Il a expliqué que le géant pétrolier russe Rosneft expédie chaque mois une quantité fixe de pétrole en Chine, ce qui laisse moins de place pour les autres marchés. “Si vous avez un montant fixe dans une direction et que votre production diminue normalement, le pourcentage de baisse des exportations est plus important que le pourcentage de baisse de la production”, a déclaré M. Kokin. “Et n’oubliez pas non plus que la consommation intérieure de la Russie a augmenté en avril et mai, car la Russie revient progressivement à la normale. Cela signifie donc, une fois de plus, qu’il y a beaucoup moins d’argent disponible pour les exportations en pourcentage. Ainsi, les exportations ouraliennes ont chuté de plus de 15 %, je pense que ce sera un soulagement car les exportations ouraliennes pourraient augmenter de 20 % lorsque la Russie augmentera sa production et c’est considérable”, a-t-il ajouté.

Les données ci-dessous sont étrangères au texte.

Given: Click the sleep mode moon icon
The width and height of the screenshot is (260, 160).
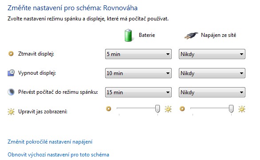Looking at the screenshot, I should 11,92.
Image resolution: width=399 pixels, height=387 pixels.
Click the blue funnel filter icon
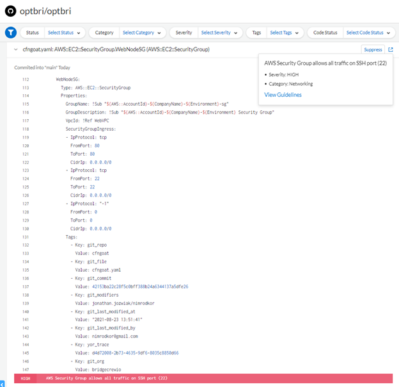[x=10, y=33]
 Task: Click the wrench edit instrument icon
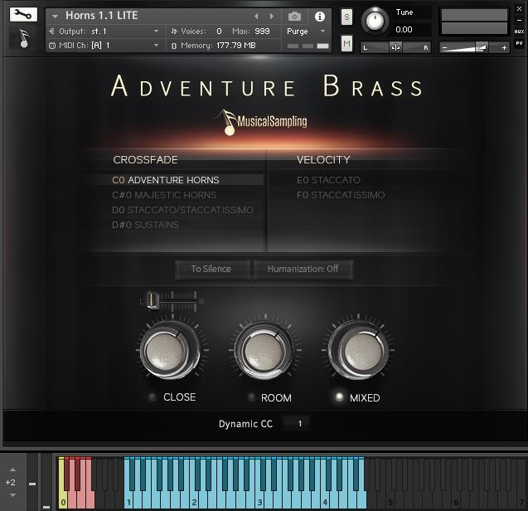point(23,14)
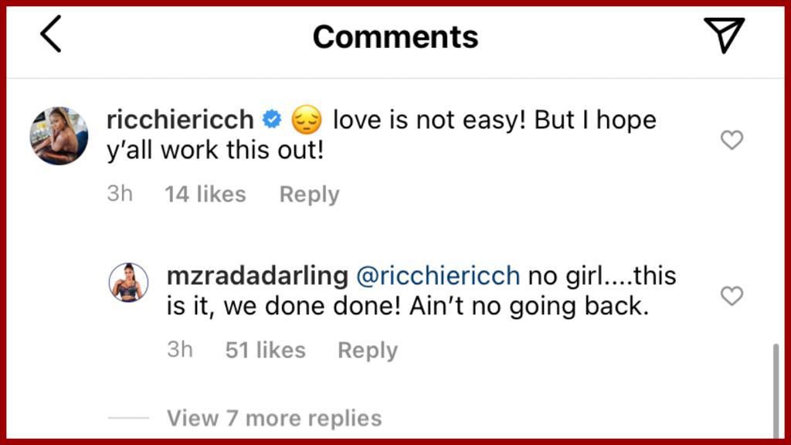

Le président des États-Unis Donald J. Atout a salué la réduction de la production pétrolière d’avril comme un moyen de protéger l’industrie américaine de l’huile de schiste. Mais plus longtemps l’OPEP maintient ses réductions de production de pétrole afin de stimuler les prix, plus elle encourage la concurrence des producteurs américains de schiste. La faiblesse des prix du pétrole a obligé de nombreux producteurs américains de schiste à faire faillite ou à mettre leurs plateformes hors service, mais à mesure que les prix augmentent, ils sont susceptibles de relancer la production.

Selon M. Kokin, le schiste américain est un joker. “Nous essayons de comprendre à quelle vitesse la production américaine va commencer à croître si le WTI (West Texas Intermediate) reste légèrement supérieur à 40 dollars par baril”, a-t-il déclaré. “Certaines personnes disent que les puits qui ont été temporairement arrêtés seront remis en service et avant même qu’il y ait un revirement dans le forage, il y aura une augmentation de la production parce que ces puits produiront à nouveau. Mais je dis qu’il faut attendre et voir et nous le saurons probablement dans quelques semaines. Mais là encore, l’OPEP a maintenant plus d’options. Si les Américains reviennent, l’OPEP pourrait alors dire : “D’accord, gardons ce quota plus longtemps”, a déclaré M. Kokin, ajoutant qu’il y a une certaine flexibilité.